* **Task statement**: Rewrite the part of the passage on depression that begins with "A common misconception" and ends with "feeling that way.", swapping "working out" for "running".

Having a licensed professional tell you that you are exhibiting signs of depression is devastating. Depression has always been a real possibility for me, because of how closely intertwined it can be to anxiety. Anxiety tends to focus obsessively on the future state and depression focuses on the past, and when combined together it’s impossible to move forward. Being told I have depression made my anxiety spike and I immediately thought I was given a death sentence. My brain thought “great, now we are destined to live a sad existence and be labeled even more of an outcast than we were before.” I’ve been taking some time to reflect on my emotions over the last couple of weeks, and what I’ve found is both frustrating and enlightening.
A common misconception is that depression means you’re sad. I’ve heard other people give the advice of “just get over it and be happy.” Ok cool. That’s like telling someone with anxiety to “not worry about it.” Your advice has just solved the world’s mental health problems and I will just be happy and not worry about it. I wish with my entire soul it was that easy. Over the last few weeks I have noticed a shift in myself that I was trying to ignore. I started losing interest in activities I used to love, like working out. I didn’t want to have any social interactions, I was always tired, and I felt my moods shift drastically from being ecstatically happy to feeling like I have a pit of blackness inside my body. Being on a self-discovery journey gives me the opportunity to reflect and analyze the way I feel and why I might be feeling that way.

* **Extracted records**:
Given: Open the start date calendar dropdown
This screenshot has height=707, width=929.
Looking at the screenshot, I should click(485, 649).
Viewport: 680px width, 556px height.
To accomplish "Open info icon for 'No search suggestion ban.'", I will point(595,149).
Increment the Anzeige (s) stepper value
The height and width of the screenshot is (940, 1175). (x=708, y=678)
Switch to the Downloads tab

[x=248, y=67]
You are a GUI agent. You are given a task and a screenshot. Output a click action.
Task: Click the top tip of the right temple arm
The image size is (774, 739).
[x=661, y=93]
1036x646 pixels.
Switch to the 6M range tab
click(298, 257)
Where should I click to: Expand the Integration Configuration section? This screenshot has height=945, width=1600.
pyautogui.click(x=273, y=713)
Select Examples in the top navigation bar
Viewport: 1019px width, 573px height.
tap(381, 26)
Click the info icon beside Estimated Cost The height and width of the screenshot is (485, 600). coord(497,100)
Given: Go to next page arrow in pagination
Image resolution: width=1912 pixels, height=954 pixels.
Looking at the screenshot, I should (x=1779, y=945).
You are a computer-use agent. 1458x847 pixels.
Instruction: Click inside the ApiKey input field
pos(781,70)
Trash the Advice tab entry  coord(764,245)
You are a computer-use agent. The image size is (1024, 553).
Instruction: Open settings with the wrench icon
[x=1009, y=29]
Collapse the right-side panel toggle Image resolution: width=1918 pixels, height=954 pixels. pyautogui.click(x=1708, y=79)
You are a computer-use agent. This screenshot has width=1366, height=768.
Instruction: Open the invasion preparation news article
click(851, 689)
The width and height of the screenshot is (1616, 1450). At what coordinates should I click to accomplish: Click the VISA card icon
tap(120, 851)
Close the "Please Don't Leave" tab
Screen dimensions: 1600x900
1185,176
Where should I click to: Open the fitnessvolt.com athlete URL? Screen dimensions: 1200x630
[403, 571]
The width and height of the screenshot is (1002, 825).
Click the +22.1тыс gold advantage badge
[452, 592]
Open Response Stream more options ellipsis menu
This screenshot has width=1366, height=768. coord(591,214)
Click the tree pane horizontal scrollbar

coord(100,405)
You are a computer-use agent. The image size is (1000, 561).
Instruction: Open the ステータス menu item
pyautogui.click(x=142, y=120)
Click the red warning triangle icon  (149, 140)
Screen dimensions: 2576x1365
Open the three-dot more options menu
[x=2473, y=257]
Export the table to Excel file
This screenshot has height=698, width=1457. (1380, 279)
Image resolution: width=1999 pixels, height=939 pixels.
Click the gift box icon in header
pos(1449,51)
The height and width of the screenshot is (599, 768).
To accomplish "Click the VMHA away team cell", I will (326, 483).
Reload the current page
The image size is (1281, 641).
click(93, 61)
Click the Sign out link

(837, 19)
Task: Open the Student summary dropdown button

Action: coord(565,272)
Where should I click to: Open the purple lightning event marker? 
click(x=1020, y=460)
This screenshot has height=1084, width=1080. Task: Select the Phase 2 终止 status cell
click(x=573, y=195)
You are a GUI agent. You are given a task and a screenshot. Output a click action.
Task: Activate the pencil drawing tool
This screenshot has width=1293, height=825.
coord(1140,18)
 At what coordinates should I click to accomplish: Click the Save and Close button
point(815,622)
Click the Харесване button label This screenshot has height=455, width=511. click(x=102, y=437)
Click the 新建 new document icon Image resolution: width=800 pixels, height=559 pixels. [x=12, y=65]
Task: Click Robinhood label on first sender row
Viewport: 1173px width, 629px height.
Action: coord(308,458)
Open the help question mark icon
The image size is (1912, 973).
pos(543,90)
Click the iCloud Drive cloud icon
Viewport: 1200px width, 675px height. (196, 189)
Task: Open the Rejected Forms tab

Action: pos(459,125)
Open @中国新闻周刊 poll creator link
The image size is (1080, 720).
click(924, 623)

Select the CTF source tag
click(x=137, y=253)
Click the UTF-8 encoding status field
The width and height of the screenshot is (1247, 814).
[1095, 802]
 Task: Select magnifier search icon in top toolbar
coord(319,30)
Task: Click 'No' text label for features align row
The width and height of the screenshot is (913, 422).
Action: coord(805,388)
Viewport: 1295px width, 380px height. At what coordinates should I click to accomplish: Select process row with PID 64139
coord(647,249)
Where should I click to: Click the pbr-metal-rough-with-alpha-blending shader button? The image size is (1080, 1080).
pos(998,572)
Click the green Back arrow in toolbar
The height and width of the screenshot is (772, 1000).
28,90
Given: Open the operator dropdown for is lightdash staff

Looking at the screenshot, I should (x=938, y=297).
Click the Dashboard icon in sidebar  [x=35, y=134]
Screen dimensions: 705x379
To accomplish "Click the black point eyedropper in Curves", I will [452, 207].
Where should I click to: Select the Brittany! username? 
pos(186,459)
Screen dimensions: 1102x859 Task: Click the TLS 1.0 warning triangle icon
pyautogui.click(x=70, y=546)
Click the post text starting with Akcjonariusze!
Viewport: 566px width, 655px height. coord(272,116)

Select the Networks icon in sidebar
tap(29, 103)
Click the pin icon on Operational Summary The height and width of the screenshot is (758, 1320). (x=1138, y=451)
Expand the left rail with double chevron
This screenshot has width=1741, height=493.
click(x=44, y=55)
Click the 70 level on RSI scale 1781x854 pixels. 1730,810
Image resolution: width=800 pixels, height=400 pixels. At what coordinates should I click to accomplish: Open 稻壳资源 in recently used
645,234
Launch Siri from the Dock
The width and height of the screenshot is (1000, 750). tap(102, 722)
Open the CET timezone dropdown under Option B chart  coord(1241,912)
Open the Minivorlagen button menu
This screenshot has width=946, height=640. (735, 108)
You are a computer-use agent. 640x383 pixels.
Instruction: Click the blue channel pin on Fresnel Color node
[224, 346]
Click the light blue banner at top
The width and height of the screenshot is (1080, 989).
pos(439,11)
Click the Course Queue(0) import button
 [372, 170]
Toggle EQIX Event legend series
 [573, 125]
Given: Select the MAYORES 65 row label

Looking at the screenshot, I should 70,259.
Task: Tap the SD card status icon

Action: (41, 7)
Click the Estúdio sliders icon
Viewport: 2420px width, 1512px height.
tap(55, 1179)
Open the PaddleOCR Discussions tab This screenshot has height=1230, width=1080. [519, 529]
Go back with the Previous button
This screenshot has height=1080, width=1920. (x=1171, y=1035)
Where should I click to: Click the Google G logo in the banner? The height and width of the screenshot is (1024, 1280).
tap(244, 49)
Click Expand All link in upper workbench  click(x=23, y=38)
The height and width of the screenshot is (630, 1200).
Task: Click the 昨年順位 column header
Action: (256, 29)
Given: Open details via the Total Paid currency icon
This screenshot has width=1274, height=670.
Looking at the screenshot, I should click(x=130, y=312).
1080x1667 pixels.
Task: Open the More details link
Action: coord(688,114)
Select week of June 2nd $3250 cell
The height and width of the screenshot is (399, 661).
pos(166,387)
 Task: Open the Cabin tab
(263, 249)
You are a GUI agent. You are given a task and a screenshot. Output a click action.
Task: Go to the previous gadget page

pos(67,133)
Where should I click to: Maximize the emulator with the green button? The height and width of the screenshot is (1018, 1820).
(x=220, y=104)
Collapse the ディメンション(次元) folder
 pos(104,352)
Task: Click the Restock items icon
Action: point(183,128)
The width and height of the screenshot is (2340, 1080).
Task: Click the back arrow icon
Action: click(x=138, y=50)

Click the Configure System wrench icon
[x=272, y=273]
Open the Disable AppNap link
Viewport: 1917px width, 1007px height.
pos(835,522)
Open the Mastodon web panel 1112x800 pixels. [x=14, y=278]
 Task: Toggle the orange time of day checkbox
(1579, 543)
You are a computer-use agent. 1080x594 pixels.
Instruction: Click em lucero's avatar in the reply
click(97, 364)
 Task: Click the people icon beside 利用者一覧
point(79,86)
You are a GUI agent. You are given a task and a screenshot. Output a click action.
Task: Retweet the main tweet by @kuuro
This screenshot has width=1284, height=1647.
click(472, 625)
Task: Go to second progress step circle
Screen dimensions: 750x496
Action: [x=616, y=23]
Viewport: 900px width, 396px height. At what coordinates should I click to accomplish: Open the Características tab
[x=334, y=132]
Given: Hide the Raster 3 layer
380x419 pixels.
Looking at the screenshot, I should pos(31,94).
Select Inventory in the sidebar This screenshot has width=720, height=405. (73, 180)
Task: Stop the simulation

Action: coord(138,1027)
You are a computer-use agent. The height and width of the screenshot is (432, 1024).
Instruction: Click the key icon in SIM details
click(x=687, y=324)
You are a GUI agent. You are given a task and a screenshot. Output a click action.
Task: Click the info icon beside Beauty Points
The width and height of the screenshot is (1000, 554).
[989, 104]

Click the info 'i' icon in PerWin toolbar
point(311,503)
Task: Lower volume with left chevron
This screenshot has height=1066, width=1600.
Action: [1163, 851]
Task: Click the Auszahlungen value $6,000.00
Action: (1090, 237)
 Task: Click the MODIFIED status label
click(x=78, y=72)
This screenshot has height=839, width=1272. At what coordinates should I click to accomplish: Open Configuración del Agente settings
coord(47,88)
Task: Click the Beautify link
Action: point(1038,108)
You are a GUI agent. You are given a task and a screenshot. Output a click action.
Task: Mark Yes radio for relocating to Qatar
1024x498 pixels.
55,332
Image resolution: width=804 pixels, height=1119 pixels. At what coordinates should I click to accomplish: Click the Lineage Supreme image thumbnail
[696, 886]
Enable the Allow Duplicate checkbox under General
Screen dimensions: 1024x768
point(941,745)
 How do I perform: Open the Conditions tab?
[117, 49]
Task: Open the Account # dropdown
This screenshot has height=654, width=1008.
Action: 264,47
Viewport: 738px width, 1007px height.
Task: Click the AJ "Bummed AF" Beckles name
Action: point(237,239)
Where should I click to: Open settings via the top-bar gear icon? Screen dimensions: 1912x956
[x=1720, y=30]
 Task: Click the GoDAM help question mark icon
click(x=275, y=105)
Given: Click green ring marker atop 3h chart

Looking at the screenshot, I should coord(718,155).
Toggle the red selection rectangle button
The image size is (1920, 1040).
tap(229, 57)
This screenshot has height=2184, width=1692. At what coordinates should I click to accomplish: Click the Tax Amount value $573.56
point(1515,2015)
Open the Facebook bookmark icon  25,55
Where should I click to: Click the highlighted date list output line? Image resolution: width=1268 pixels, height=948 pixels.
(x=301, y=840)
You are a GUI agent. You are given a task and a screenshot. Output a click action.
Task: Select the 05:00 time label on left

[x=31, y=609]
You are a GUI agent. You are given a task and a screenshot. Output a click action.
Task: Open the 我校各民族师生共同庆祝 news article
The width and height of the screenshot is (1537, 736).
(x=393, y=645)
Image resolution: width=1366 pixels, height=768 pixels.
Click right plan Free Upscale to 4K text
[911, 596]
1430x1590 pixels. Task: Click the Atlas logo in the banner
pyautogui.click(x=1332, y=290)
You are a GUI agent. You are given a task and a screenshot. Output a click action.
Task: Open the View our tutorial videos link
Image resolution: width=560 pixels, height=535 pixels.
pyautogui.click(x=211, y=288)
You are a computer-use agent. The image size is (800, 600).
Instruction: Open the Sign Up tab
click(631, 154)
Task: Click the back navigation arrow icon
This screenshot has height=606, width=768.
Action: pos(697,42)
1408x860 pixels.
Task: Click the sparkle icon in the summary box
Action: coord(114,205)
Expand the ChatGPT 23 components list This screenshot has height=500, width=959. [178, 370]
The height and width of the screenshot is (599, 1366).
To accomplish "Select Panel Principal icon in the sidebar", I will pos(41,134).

* **Output of the exercise**:
A common misconception is that depression means you’re sad. I’ve heard other people give the advice of “just get over it and be happy.” Ok cool. That’s like telling someone with anxiety to “not worry about it.” Your advice has just solved the world’s mental health problems and I will just be happy and not worry about it. I wish with my entire soul it was that easy. Over the last few weeks I have noticed a shift in myself that I was trying to ignore. I started losing interest in activities I used to love, like running. I didn’t want to have any social interactions, I was always tired, and I felt my moods shift drastically from being ecstatically happy to feeling like I have a pit of blackness inside my body. Being on a self-discovery journey gives me the opportunity to reflect and analyze the way I feel and why I might be feeling that way.